China Harbor Engineering Company brought its best engineers and operated underwater for the first time.
Today, we have a huge Freeport Container Terminal operating, handling nearly 2 million TEU (Twenty-foot Equivalent Unit) a year. It created employment in a totally new area. It was also a very good global advertisement for CHEC, which was new at the time. Now they are carrying out marine engineering projects all over the world.
SD: What are your thoughts on the growth of bilateral relationships in the post-pandemic period and tensions between China and the EU?

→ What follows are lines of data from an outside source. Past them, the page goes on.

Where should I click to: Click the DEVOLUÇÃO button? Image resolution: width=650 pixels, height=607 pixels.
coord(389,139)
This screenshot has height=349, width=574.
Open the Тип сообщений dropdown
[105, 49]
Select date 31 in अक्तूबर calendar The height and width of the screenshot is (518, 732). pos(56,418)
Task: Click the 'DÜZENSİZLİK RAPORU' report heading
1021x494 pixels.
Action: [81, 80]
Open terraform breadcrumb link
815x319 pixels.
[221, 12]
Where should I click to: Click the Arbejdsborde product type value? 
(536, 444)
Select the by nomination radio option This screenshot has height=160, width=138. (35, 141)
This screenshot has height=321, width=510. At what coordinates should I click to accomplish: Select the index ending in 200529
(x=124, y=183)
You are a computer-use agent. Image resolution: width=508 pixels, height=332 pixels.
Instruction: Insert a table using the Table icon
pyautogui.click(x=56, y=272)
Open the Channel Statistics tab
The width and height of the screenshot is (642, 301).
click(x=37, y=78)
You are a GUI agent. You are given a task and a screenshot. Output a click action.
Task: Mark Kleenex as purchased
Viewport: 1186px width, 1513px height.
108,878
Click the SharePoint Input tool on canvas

AST: We will strive to minimize the tensions as much as we can. We are a very small country with limited diplomatic staffing, but our hearts are big. We always try and push for peace, reduce the tensions and increase the confidence required for the peaceful resolution of disputes. This is very important for people. We need people-oriented diplomacy.
We can still develop not only better cultural relations, but also improve our infrastructure relations. We are speaking of material joint action, instead of a communique, saying how friendly we are to each other. We have electric plants at Enemalta with minority shareholding from Shanghai Electric Power. Such efforts benefit both sides.
SD: When was the last time you visited China? And what is your impression of the younger generation of Chinese?
AST: Before COVID … about two years ago. Over the years, I have been invited to give lectures on international trade, international economics and international politics by various Chinese institutions, such as China Foreign Affairs University and Chinese People's Institute for Foreign Affairs. It was great fun to meet the younger generation of Chinese, who are very bright and go-getters.